▶ _ARTICLE_:
----
Anonymous Monk has asked for the wisdom of the Perl Monks concerning the following question:

Hi monks, I have a string "tenpixblack">TEXT To GET.</td>" without the quotes. How can I extract the text "TEXT TO GET." from this string using regex?

Replies are listed 'Best First'.
Re: regex help please!
by ww (Archbishop) on Jun 15, 2005 at 21:43 UTC
    assuming you mean that within a <td> ... </td> pair you have
    &nbsp; (something = ")tenpixblack">TEXT To GET.

    m!.*(?=tenpixblack">) # anything, until position before '=tenpixblack" +>' =tenpixblack"> # now match '=tenpixblack' (TEXT To GET.) # capture 'TEXT To GET.' !gx; # global, extended syntax $wanted = $1; # assign captured ($1) to $wanted...

    ...and do as you wish.

    Warning incomplete code... addressing only the regex, in part because of your incomplete question

    Warning 2You've indicated two different capitalization styles for TEXT ( To | TO ) GET. The snippet above only deals with the one with the lower-case "o"; if you need both, add an 'i' flag at the end of the regex... but only if that won't cause unwanted matches on text which is fully capitalized

    And, most important, please read about asking questions How do I post a question effectively?, Writeup Formatting Tips and even Perl Monks Approved HTML tags ... and show us what you've tried, as that inspires the inclination to answer.

Re: regex help please!
by GrandFather (Saint) on Jun 15, 2005 at 21:57 UTC

    I'd guess what you are really looking for is something like:

    <td ..."tenpixblack">text to get</td>

    so a regex like /<td\b.*?"tenpixblack">(.*?)<\/td>/g (giving the captured text in $1) is likely what you want. However if you are really banging on HTML then you should use HTML::TreeBuilder or HTML::Parser.


    Perl is Huffman encoded by design.
Re: regex help please!
by bart (Canon) on Jun 15, 2005 at 21:47 UTC
    I think you want
    $_ = "tenpixblack\">TEXT To GET.</td>"; ($text) = />(.*?)</;
Re: regex help please!
by ercparker (Hermit) on Jun 16, 2005 at 05:38 UTC
    Here is another regex that works for the example you provided. I hope it helps.
    my $wanted; my $text = 'tenpixblack">TEXT To GET.</td>'; ($wanted) = $text =~ /(?<=">)([^<]*?)</;
Re: regex help please!
by TedPride (Priest) on Jun 16, 2005 at 10:29 UTC
    use strict; use warnings; $_ = 'tenpixblack">TEXT To GET.</td>'; $_ = m/tenpixblack">(.*?)<\/td>/ ? $1 : ''; print;
----
▶ _DATA LINES_:
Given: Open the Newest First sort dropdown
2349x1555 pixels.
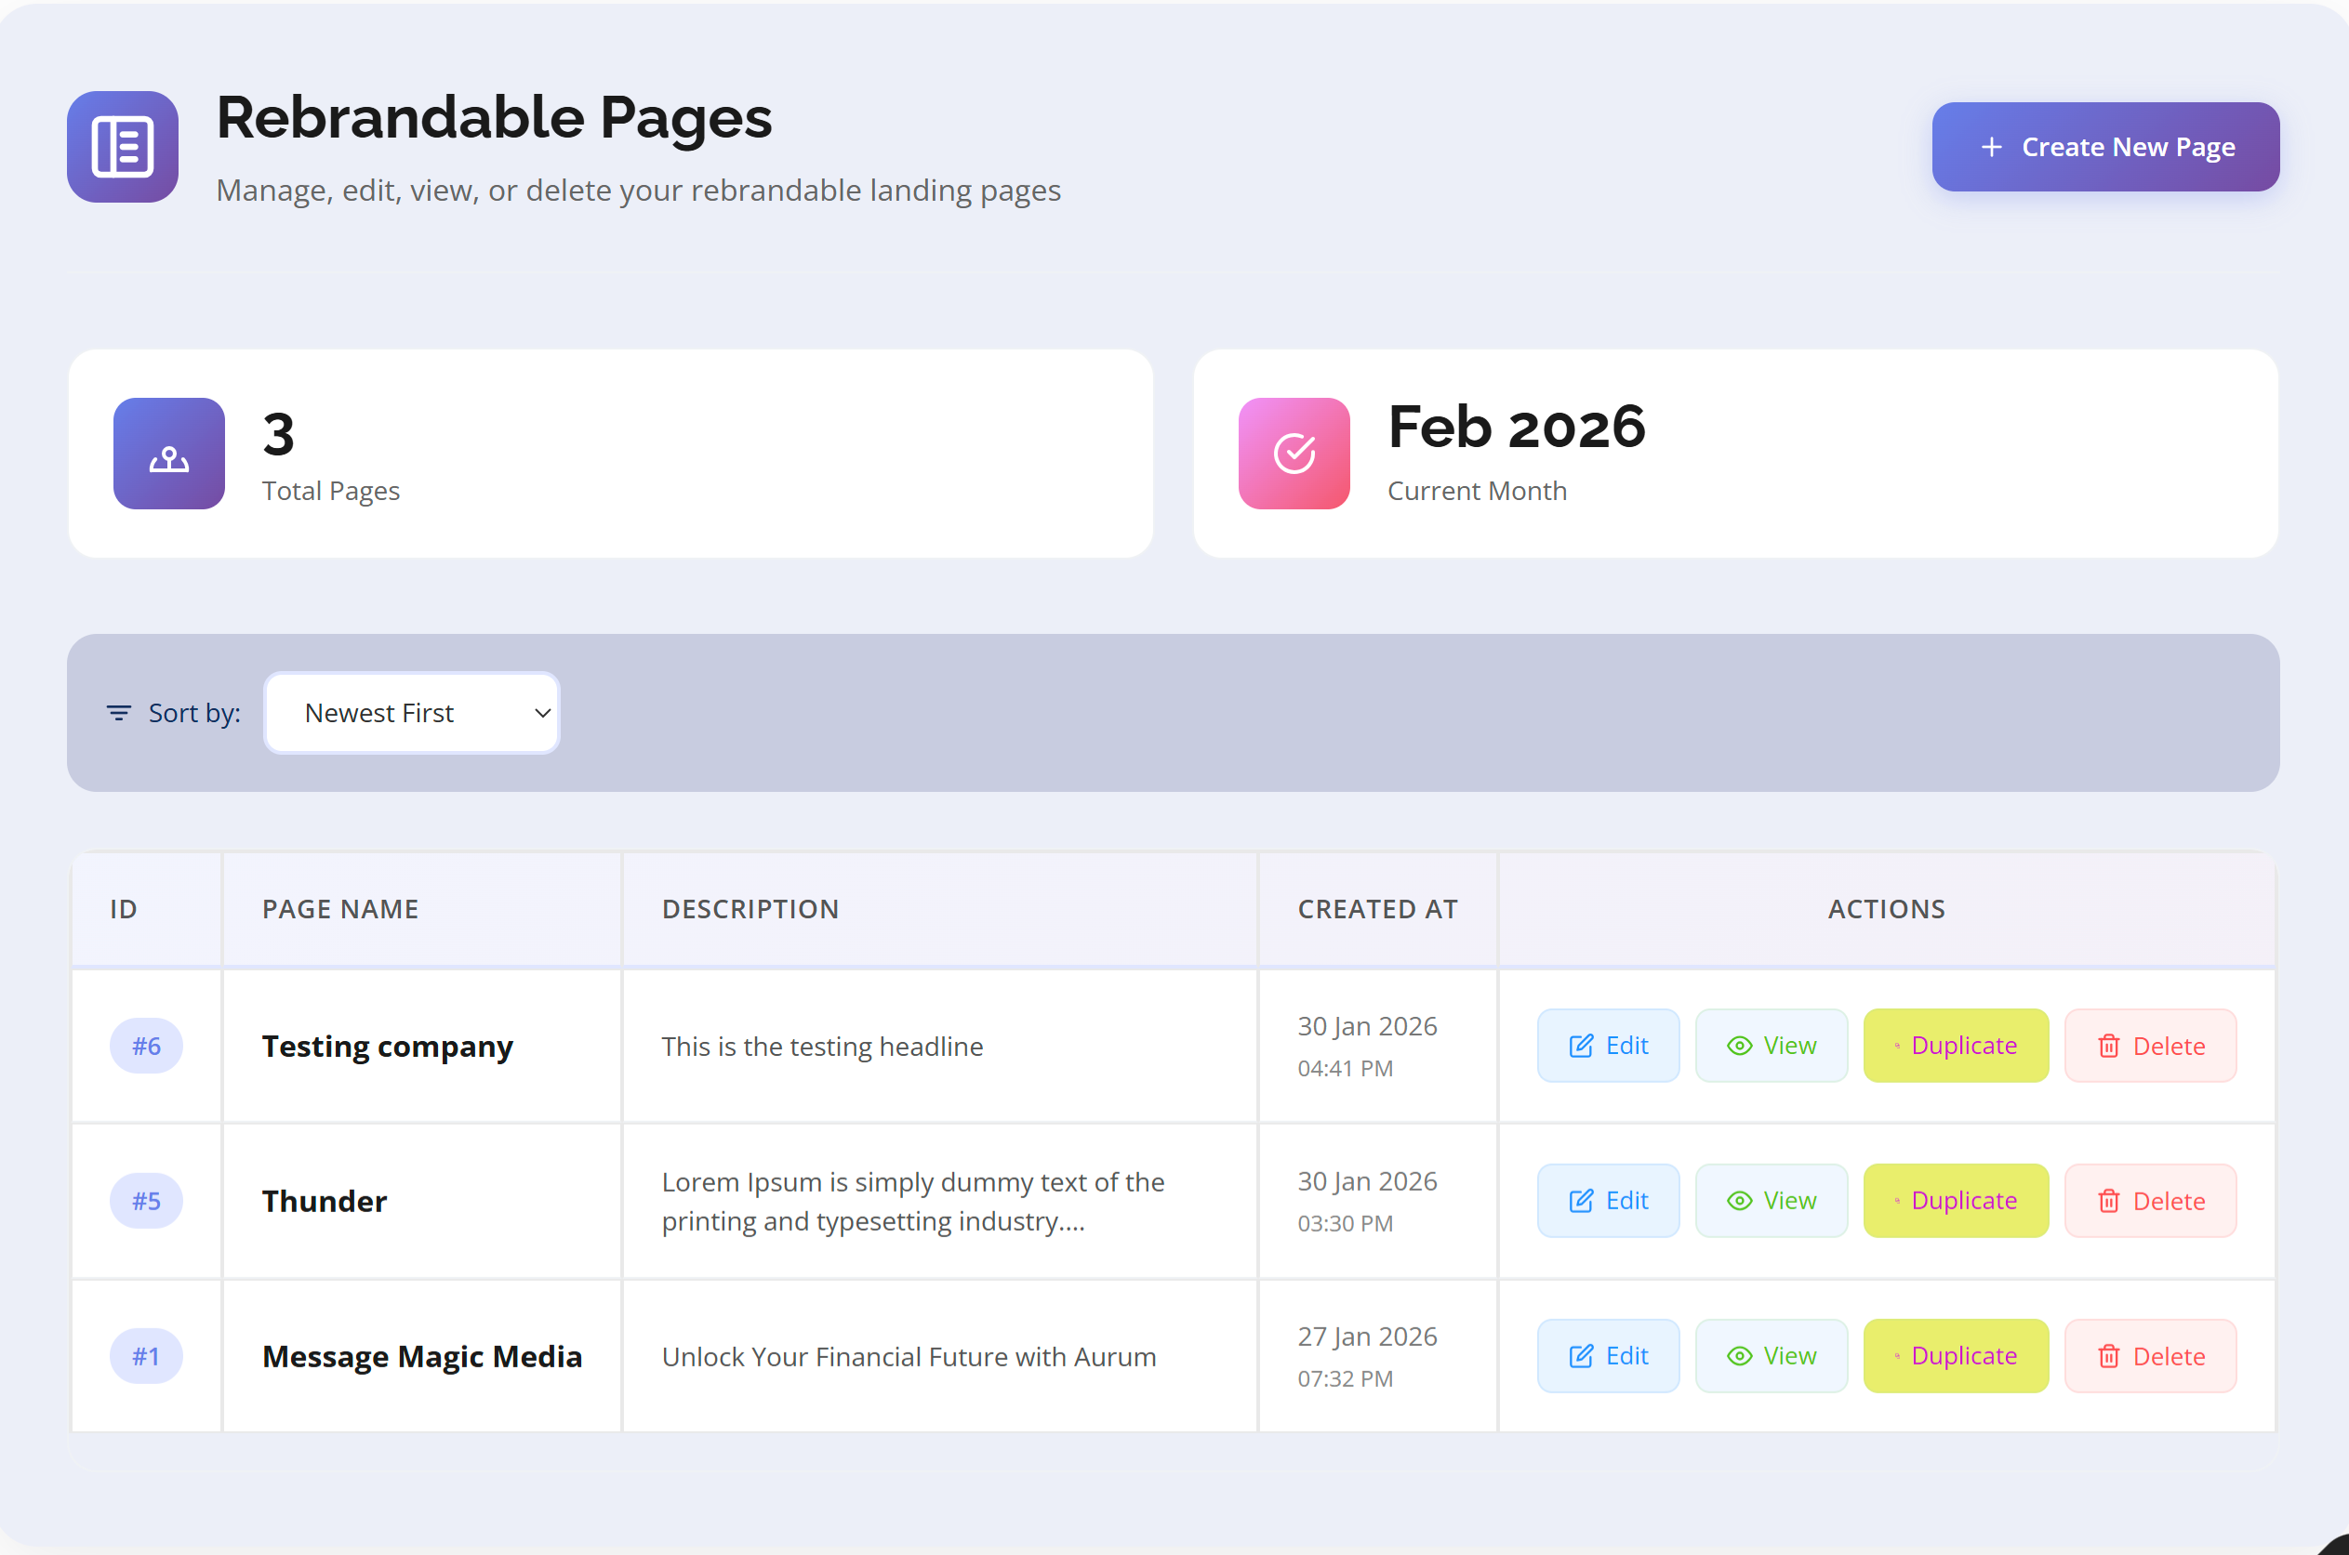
----
▶ _EXERCISE SET_:
1. Transcribe the Perl Monks thread from "Hi monks, I" to "listed 'Best First'.".
2. Name every user who posted a reply in the Perl Monks thread.
Work only from the Perl Monks thread and set the material aside.

▶ _TASK-BY-TASK ANSWERS_:
1.
Hi monks, I have a string "tenpixblack">TEXT To GET.</td>" without the quotes. How can I extract the text "TEXT TO GET." from this string using regex?

Replies are listed 'Best First'.

2. ww, GrandFather, bart, ercparker, TedPride